4. Report in Case of Vacancy.
- Section 25 of the RCCP provides that should a director, trustee or officer die, resign or in any manner cease to hold office, the secretary, or the director, trustee or officer of the corporation, shall, within seven (7) days from knowledge thereof, report in writing such fact to the SEC.
- Instances:
- director, trustee or officer:
- die
- resign
- in any manner case to hold office
- Action:
- Responsible Persons:
- secretary
- director
- trustee
- officer
- If a new director is elected because of a vacancy in the Board, the Corporate Secretary must submit an Amended General Information Sheet indicating the change of director within 30-calendar days from the occurrence of such change.

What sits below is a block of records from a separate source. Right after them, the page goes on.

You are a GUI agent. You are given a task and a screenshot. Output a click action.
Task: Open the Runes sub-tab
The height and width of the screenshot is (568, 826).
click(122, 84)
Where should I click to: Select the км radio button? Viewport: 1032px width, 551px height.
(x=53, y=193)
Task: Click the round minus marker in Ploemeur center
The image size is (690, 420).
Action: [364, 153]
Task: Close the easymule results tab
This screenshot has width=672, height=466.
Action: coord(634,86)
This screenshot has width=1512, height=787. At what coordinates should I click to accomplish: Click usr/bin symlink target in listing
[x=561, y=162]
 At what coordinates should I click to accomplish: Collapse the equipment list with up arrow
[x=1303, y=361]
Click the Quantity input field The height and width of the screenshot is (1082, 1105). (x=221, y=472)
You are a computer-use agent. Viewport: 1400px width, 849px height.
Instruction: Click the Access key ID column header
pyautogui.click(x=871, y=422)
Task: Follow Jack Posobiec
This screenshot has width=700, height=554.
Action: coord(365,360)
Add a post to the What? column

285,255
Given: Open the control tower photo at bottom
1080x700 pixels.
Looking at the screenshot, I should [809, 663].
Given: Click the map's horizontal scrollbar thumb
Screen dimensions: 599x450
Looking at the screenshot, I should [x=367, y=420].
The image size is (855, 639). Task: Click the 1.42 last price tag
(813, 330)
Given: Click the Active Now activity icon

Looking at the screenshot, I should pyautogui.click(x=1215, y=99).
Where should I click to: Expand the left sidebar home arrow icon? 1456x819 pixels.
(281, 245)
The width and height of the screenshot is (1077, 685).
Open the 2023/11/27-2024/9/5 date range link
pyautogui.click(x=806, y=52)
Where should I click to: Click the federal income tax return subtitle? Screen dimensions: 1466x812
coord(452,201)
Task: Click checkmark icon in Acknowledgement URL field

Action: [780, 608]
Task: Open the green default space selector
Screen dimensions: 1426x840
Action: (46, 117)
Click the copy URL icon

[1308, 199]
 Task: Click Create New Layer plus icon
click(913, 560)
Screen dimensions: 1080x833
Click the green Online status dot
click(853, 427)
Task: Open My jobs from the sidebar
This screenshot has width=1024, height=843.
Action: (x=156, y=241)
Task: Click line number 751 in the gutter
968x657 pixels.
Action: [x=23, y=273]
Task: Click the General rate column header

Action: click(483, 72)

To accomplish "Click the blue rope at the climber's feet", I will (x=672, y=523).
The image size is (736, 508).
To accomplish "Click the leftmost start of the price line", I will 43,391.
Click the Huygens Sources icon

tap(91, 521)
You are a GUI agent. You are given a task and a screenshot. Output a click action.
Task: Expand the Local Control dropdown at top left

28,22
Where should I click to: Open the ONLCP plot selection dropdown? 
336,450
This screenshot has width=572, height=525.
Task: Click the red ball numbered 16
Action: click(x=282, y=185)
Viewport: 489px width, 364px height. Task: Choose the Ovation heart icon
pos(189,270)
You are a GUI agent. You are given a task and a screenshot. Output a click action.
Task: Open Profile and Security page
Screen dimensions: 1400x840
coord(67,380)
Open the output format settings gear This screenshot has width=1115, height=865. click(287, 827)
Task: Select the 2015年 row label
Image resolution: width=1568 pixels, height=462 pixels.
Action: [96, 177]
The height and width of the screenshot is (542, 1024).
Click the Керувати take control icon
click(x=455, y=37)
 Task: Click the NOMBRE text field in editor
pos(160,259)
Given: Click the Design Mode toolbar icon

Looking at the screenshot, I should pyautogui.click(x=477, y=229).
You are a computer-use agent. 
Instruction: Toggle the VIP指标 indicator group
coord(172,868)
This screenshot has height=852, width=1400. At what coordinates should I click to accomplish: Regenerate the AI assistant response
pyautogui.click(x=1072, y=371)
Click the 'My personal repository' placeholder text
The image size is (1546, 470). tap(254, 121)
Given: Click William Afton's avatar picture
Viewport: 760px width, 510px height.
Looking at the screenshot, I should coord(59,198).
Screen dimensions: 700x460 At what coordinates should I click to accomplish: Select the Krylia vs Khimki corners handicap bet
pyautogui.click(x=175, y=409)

- Section 25 of the RCCP provides that the non-holding of election shall be reported to the SEC within 30 day from the date of the scheduled election.
- The report shall include the following:
- the fact of non-holding of election on the scheduled date;
- the reason for the non-holding of the election; and
- the new date for the election, which shall not be later than 60 days from the scheduled date.
6. Remedy if No Election is Set.
- If no new date has been designated, or if the rescheduled election is likewise not held, the remedy of a stockholder, member, director or trustee is to file an application with the SEC for the latter to order that the election be held.
- The SEC, upon the filing of such application, shall:
- conduct a verification of the unjustified non-holding of the election;
- summarily order that an election be held.
- SEC Orders.
- The SEC shall have the power to issue such orders as may be appropriate, including orders directing the issuance of a notice stating:
- the time and place of the election;
- the designated presiding officer; and
- the record date or dates for the determination of stockholders or members entitled to vote.
- Emergency Quorum.
- Section 25 of the RCCP expressly provides that "notwithstanding any provision of the articles of incorporation or bylaws to the contrary, the shares of stock or membership represented at such meeting and entitled to vote shall constitute a quorum for purposes of conducting an election."
- In other words stockholders representing a majority of the outstanding shares, or a majority of the members is no longer necessary for the existence of the quorum.
- This will ensure that there is no prolonged tenure of hold-over directors and officers.